It’s no secret that amyotrophic lateral sclerosis (ALS), also known as Lou Gehrig’s disease, is a devastating illness. For the estimated 31,000 Americans living with the degenerative neurological disease, there is seemingly no cause — and currently, no true cure.
But in an interview with Cure, Nicholas Boulis, MD, Cofounder and President of the biotech Brain Trust Bio, suggests that we expand the definition of what “cure” means. “The term cure means that you will not die of a disease," Boulis said. "Frankly, it means that the disease will cease to be a problem for you to be cured."
ALS is a progressive neurodegenerative disease that affects nerve cells in the brain and spinal cord, causing muscle cramping, loss of motor control, tripping and falling, fatigue, slurred speech and other symptoms.
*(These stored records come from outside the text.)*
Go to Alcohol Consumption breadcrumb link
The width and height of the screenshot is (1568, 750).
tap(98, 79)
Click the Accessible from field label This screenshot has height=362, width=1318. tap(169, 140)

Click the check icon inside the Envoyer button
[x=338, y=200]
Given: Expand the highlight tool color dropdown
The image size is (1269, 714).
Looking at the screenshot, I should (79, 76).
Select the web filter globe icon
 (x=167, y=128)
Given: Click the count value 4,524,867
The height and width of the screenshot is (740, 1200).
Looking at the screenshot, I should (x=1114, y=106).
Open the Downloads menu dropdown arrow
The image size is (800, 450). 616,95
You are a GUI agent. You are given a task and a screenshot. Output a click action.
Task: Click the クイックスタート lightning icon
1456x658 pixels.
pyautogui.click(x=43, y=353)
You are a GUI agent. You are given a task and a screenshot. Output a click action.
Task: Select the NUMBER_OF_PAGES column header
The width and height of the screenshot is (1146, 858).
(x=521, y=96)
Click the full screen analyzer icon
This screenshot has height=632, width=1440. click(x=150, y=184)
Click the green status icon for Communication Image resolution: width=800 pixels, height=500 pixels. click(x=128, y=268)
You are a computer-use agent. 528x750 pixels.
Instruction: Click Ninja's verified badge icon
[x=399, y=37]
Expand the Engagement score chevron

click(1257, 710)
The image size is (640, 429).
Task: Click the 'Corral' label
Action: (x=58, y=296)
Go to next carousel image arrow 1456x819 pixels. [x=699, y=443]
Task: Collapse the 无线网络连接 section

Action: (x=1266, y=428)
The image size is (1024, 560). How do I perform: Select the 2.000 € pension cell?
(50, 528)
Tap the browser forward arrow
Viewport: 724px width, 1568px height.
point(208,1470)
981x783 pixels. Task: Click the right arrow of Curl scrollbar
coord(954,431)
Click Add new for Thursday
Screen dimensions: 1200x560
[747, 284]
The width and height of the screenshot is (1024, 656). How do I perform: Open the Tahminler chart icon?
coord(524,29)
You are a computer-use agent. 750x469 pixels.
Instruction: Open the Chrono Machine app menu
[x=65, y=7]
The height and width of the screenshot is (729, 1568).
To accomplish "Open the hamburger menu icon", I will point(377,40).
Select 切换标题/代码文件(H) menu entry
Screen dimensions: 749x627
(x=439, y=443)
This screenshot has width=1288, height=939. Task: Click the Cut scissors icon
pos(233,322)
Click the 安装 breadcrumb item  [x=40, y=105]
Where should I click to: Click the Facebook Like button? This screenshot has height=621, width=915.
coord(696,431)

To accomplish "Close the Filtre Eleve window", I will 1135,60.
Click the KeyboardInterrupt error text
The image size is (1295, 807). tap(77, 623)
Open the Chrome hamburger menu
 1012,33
Traditionally deemed incurable, ALS has been a focal point for intense research aiming to extend and enhance the quality of life for patients.
At Brain Trust Bio, Boulis and his colleagues are working to develop new ways to deliver nervous system drugs, like those that could be used to treat ALS, into the body. Those drugs, however, still need to be made.
One day, however, Boulis envisions a future for patients with ALS that is similar to what patients with HIV now experience. He highlighted how a combination of treatments, none of which could singularly cure AIDS, has led to effective management strategies that allow patients to lead productive lives. And while the current treatments cannot eradicate the disease completely, they can alleviate the condition's impact on patients' lives. “It’s patients that we know are not ‘cured,’ but they are living productive, meaningful lives,” he said. “I’m willing to accept longer, high-quality survival.”
Boulis also spoke about the inspiration he draws from patients with ALS, whose resilience and determination fuel his commitment to his work. Referencing Mitch Albom’s book Tuesdays with Morrie, a popular memoir documenting the life lessons from a former professor living with ALS, Boulis expressed a deep admiration for the courage displayed by individuals affected by ALS.
For Boulis, extending the lives of patients with ALS with quality and dignity is paramount. "If I was a family member of one of those individuals, or one of those individuals [diagnosed with ALS] I would want more time and more strength to start with," said Boulis, underscoring the urgent need for continued research and development in ALS treatments.